====== Supplied records

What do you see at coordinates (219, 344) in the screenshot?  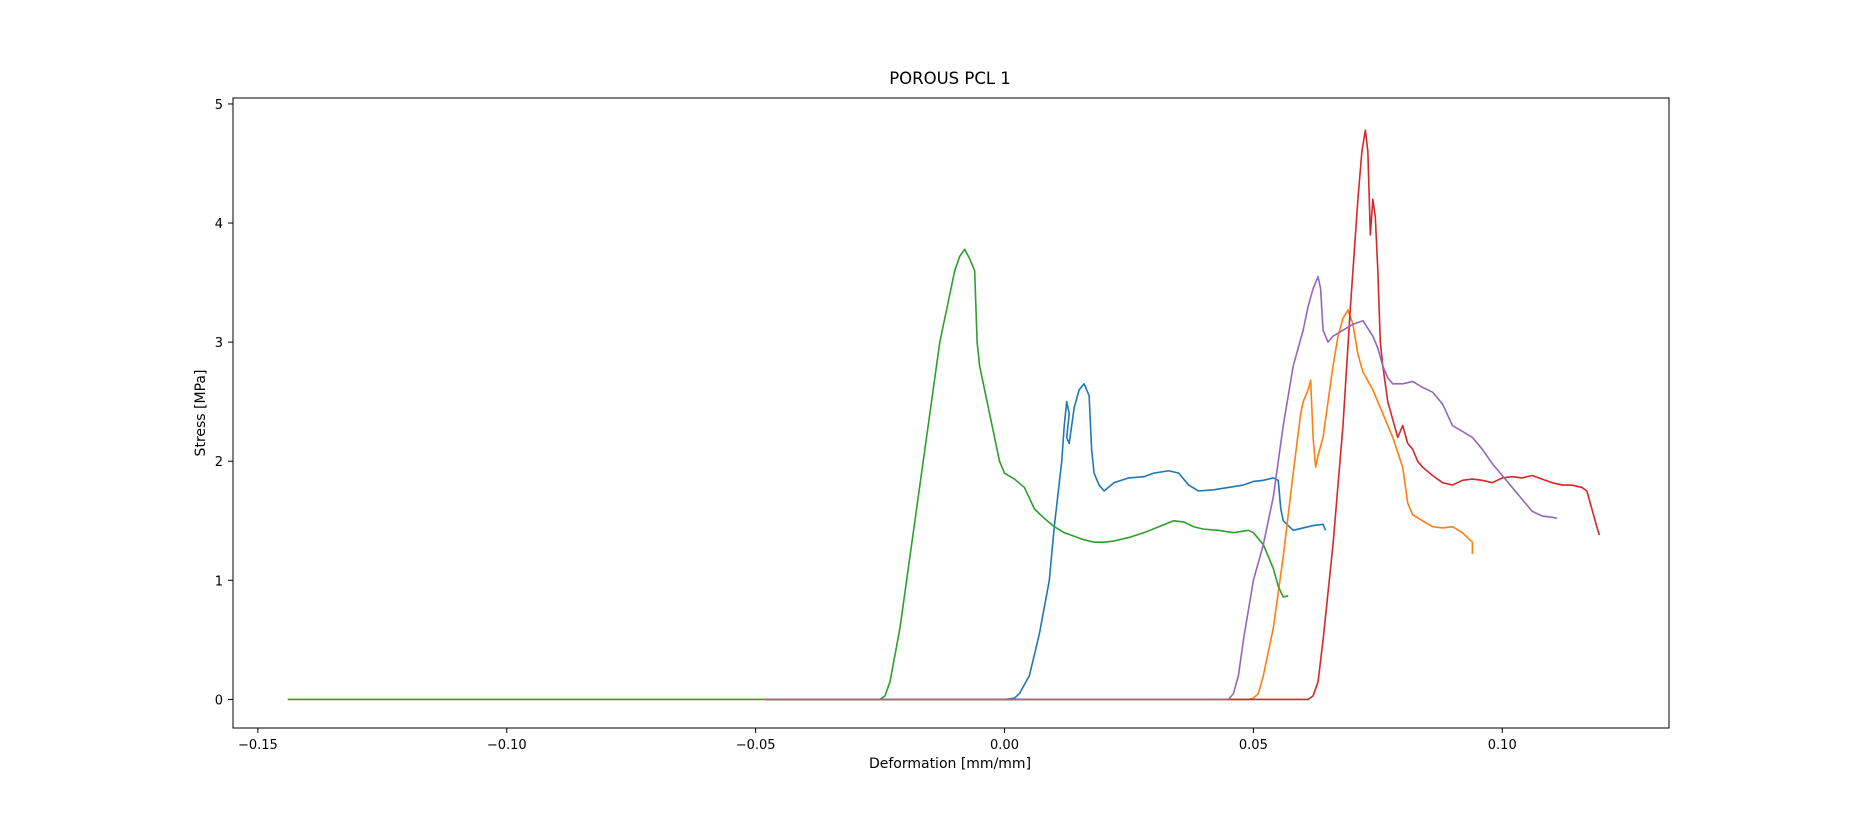 I see `y-tick-label: 3` at bounding box center [219, 344].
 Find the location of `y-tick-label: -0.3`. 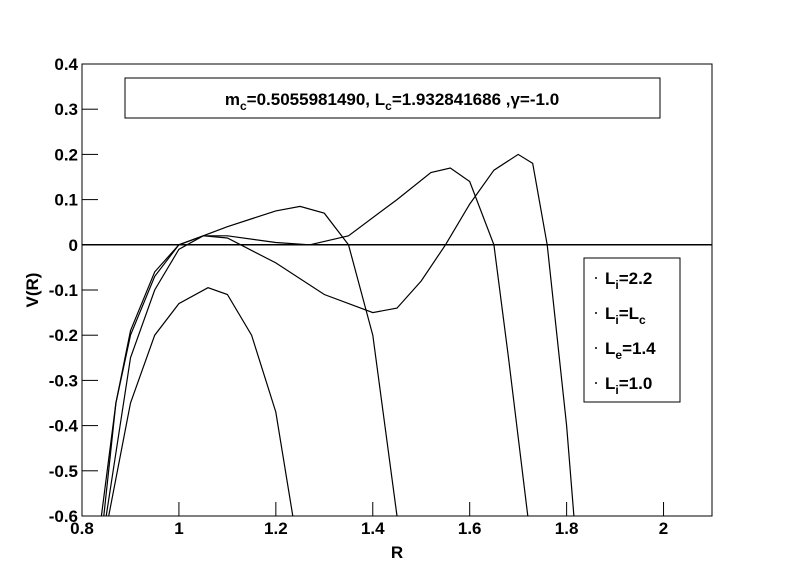

y-tick-label: -0.3 is located at coordinates (64, 380).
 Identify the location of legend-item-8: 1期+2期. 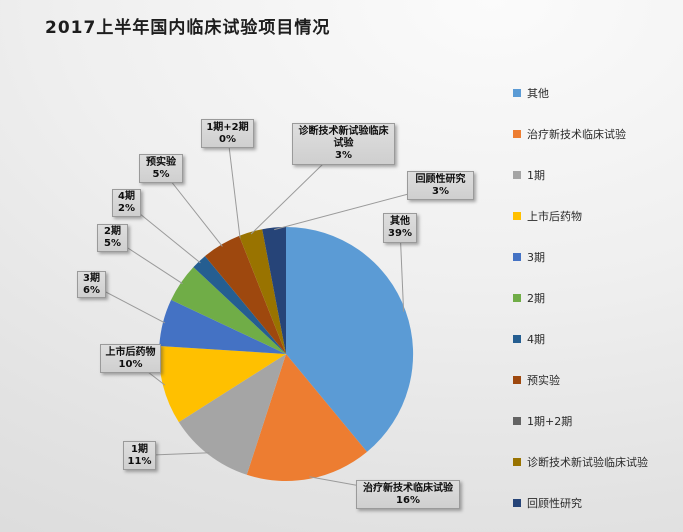
(597, 420).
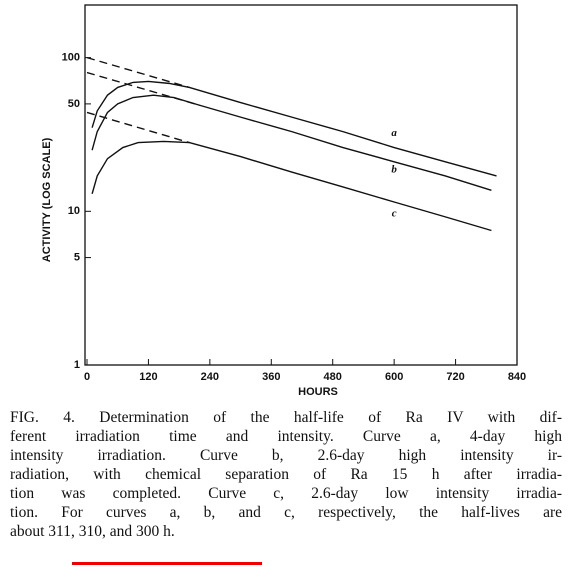 The image size is (573, 567). I want to click on x-tick-label: 720, so click(455, 377).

============

# What is being asked:
Reproduce the lines running from the one containing "Find the location" through the end of the records, inclusive, switching "location" to "position" and keeping everything else unchanged. Omit the pictures from your answer.

# Output of the exercise:
 Find the position of `y-tick-label: -0.3`. 

y-tick-label: -0.3 is located at coordinates (64, 380).
 Identify the position of legend-item-8: 1期+2期. 
(597, 420).
 The image size is (573, 567). I want to click on x-tick-label: 720, so click(455, 377).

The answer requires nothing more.